» **What is expected**
Copy word for word the passage of the article on South Australian renewable energy that opens with the words "In South Australia, says" and closes with "affordability of power.".

» **Excerpted text**
───

The South Australian renewable energy crucible – perspectives from macro to micro


“South Australia is a global pioneer in renewable energy and lowered emissions, but there are also significant obstacles to overcome,” Lara Panjkov, Renewable Energy Analyst at BloombergNEF, tells pv magazine in advance of delivering a big-picture market overview at tomorrow’s South Australian Renewable Energy Conference (13 October). “The lessons learned in South Australia today,” she adds, “will tomorrow provide solutions for many markets around the world.”

In 2019 renewable generation supplied around 55% of South Australia’s demand for electricity. The state is a leader in distributed energy resources (DER) with more than 1 GW of rooftop solar and numerous aggregation programs designed to advance the ability of DER to support grid stability even as SA’s wind generation exceeds 2 GW, and the system prepares to absorb a forecast 1 GW of large-scale PV over the coming four years.

At the same time, South Australia has given the Australian Energy Market Operator the green light to switch off its rooftop fleet to stabilise the grid when threatened by blackout; it’s devoted $10 million to upgrading its voltage management capabilities; and is at the cutting edge of innovative digital-based programs that will help utilise existing capacity for two-way energy flows as the state continues to grow its rooftop-solar penetration.

In South Australia, says Panjkov, “You’ve got challenges with maintaining system strength and inertia, with handling times of record low demand from the grid due to rooftop generation, and there’s also frequent negative pricing, especially during high wind output.”

Lara Panjkov, Renewable Energy Analyst at BloombergNEF, says, “In our view, South Australia is a global renewable energy pioneer.”

Image: BloombergNEF

But successive South Australian state governments and energy operators, with the help of foresightful projects supported by the Australian Renewable Energy Agency, have maintained their commitment to transition. Last year the South Australian Liberal Government reiterated its intention to achieve 100% renewable electricity generation by 2030, under a framework that ensures security and affordability of power.

Panjkov says SA is the one to watch for the way in which it is addressing the many challenges of renewables integration. She cites existing successful strategies including development of the state’s three large-scale batteries — Neoen’s Hornsdale Power Reserve, recently expanded to 150 MW, the 30 MW Energy Storage for Commercial Renewable Integration (ESCRI) project at Dalrymple, and the 25 MW Lake Bonney battery — a huddle of synchronous condensers at Davenport and Robertstown designed to fill a system-strength shortfall, and the Project EnergyConnect interconnector set to balance the flows of energy between states and enable additional gigawatts of renewables to connect to the grid.

“The fast pace of South Australia’s renewable transition is catalysing a rethink of market design,” says Panjkov, cutting to the topic of her talk at the conference.

She gives the example:  “We now understand the value of flexible resources, which helped shift the market to five-minute settlement” — a major reform (delayed due to COVID-19 until July next year), which will improve price signals that in turn encourage faster response times from aggregators and generators when the grid needs stabilising, and stimulate investment in demand-response technologies such as energy storage.

───

» **Record extracts**
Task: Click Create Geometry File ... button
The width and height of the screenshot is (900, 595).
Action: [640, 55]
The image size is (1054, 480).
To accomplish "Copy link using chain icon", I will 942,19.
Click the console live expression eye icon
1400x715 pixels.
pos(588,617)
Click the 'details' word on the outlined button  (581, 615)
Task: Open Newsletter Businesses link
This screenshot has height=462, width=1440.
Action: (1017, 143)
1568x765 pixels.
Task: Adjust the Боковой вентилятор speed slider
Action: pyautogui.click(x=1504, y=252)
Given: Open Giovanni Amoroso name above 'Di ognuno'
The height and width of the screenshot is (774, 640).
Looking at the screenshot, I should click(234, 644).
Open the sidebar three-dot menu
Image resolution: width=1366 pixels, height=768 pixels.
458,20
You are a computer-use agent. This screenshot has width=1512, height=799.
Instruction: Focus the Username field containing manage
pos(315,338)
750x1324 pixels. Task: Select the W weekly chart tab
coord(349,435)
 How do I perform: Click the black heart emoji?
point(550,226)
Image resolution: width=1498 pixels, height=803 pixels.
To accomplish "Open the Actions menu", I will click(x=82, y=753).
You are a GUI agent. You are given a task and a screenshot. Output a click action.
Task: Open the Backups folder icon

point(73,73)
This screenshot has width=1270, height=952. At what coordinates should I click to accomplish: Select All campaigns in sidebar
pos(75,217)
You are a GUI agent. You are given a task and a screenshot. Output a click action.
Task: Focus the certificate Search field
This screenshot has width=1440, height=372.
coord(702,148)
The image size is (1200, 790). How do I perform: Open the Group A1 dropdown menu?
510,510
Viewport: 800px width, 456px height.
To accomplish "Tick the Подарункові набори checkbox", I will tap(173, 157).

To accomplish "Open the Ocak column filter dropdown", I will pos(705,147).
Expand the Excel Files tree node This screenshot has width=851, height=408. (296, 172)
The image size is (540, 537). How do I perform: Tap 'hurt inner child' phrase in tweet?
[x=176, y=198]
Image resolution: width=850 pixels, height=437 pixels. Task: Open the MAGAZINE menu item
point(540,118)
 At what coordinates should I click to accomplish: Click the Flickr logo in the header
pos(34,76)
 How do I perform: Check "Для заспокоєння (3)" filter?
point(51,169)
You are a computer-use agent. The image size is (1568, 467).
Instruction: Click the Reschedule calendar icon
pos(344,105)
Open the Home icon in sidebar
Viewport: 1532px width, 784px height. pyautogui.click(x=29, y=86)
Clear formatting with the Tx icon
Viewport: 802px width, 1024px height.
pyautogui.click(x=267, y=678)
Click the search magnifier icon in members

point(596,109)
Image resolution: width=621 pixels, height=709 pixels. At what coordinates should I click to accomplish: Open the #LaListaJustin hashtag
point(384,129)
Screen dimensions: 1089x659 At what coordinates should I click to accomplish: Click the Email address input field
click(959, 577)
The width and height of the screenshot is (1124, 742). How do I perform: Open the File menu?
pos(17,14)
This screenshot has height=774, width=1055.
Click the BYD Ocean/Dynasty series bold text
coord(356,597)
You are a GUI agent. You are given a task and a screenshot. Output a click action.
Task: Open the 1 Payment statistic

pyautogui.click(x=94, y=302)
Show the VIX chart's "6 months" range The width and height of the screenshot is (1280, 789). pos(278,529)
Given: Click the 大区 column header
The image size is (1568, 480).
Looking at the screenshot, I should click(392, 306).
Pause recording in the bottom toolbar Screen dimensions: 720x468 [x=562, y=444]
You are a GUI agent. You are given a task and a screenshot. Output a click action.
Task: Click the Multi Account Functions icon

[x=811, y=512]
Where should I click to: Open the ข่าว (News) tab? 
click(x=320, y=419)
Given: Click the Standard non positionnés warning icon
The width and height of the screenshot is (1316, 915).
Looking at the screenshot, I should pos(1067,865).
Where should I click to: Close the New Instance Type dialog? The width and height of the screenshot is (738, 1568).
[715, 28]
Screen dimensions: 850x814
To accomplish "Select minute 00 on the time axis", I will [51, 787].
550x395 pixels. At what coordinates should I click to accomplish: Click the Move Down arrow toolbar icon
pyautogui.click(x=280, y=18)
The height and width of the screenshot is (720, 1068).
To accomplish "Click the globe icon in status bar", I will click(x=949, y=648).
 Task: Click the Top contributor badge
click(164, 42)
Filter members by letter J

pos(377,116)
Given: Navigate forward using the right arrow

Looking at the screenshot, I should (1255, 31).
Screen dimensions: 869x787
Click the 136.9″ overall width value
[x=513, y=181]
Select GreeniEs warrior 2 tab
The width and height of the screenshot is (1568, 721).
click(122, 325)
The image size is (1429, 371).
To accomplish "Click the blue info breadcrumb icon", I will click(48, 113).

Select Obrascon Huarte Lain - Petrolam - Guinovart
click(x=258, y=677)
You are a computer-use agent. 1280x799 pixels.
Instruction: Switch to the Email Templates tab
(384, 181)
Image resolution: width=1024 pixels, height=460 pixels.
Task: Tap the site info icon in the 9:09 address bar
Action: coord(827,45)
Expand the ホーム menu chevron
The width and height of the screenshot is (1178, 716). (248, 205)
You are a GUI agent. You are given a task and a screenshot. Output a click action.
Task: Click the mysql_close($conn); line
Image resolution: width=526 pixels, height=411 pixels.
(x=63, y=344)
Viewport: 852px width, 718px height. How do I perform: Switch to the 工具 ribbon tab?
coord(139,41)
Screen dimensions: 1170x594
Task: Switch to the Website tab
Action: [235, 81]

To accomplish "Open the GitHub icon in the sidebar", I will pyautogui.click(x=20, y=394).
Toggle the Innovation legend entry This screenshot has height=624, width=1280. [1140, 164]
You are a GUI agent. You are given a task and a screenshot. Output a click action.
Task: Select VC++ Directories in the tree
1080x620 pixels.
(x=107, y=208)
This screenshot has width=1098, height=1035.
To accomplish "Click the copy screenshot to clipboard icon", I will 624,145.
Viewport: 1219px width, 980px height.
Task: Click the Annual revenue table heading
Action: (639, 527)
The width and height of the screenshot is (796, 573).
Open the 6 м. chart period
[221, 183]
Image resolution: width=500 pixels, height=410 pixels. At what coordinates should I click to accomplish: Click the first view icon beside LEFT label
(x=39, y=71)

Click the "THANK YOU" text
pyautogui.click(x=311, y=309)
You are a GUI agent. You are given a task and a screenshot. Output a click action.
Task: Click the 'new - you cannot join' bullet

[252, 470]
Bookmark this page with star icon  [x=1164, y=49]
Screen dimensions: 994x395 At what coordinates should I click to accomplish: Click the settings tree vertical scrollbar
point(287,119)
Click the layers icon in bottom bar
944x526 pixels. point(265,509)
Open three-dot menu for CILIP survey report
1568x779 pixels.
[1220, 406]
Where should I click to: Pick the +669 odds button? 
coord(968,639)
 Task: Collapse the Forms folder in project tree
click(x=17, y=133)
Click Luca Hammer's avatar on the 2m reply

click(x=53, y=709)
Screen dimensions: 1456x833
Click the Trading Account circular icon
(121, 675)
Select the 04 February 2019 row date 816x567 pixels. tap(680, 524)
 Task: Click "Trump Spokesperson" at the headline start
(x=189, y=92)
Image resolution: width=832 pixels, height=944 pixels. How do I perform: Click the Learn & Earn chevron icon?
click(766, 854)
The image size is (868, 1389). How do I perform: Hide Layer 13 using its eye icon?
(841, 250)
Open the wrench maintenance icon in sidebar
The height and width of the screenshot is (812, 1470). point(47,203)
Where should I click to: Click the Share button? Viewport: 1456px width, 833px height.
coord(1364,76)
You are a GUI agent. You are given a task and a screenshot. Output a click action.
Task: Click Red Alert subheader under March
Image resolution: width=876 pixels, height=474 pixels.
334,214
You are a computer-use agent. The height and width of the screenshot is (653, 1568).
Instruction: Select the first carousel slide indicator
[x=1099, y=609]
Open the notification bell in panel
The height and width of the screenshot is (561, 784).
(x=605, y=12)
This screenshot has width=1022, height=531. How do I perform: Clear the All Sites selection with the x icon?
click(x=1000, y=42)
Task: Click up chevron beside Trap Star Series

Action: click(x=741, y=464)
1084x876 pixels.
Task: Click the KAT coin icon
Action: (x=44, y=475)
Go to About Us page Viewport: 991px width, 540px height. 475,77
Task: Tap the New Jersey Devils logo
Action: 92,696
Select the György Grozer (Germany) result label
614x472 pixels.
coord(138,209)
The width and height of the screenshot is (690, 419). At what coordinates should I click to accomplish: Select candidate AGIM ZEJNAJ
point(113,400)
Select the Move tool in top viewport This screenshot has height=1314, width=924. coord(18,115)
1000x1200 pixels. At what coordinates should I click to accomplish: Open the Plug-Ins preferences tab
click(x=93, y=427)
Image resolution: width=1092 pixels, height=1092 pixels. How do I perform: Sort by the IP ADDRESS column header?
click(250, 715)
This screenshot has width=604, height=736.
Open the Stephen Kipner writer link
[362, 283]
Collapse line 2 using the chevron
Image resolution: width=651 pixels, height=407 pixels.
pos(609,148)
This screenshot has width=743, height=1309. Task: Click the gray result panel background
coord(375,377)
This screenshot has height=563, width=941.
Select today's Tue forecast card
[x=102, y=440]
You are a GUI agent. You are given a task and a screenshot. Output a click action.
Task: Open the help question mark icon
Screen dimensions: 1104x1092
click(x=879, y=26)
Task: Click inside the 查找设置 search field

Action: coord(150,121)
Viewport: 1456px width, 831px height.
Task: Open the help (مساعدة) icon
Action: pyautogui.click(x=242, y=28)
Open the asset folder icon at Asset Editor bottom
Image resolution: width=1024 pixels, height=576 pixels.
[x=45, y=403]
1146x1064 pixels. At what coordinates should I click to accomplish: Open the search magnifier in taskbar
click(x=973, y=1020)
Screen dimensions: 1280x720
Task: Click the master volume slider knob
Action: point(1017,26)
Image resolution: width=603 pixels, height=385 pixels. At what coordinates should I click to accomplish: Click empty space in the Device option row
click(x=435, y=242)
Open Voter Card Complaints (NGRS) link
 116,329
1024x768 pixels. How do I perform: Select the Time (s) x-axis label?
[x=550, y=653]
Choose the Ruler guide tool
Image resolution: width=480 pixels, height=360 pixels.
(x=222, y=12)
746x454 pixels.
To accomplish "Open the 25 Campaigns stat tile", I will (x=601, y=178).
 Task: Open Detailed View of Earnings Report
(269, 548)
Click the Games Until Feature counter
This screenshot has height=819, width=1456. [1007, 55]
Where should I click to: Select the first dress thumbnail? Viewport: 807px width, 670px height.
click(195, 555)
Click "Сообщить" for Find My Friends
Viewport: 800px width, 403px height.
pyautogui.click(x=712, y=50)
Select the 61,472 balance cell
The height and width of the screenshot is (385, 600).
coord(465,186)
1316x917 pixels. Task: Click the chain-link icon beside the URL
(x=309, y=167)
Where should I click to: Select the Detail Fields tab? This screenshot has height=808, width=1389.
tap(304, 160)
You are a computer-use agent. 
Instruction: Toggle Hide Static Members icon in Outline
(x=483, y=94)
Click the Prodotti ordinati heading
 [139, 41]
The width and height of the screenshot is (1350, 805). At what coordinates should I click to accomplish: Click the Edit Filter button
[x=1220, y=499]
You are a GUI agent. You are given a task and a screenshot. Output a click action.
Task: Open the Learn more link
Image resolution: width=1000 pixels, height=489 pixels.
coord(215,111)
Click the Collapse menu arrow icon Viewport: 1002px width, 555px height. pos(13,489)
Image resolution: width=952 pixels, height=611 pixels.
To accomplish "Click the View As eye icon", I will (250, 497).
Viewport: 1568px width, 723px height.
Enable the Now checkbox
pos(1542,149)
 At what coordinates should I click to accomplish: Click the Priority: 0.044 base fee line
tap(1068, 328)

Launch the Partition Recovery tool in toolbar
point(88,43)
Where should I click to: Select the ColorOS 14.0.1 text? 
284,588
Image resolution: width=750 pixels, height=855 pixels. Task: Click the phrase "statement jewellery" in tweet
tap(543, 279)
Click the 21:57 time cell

───

» **Your response**
In South Australia, says Panjkov, “You’ve got challenges with maintaining system strength and inertia, with handling times of record low demand from the grid due to rooftop generation, and there’s also frequent negative pricing, especially during high wind output.”

Lara Panjkov, Renewable Energy Analyst at BloombergNEF, says, “In our view, South Australia is a global renewable energy pioneer.”

Image: BloombergNEF

But successive South Australian state governments and energy operators, with the help of foresightful projects supported by the Australian Renewable Energy Agency, have maintained their commitment to transition. Last year the South Australian Liberal Government reiterated its intention to achieve 100% renewable electricity generation by 2030, under a framework that ensures security and affordability of power.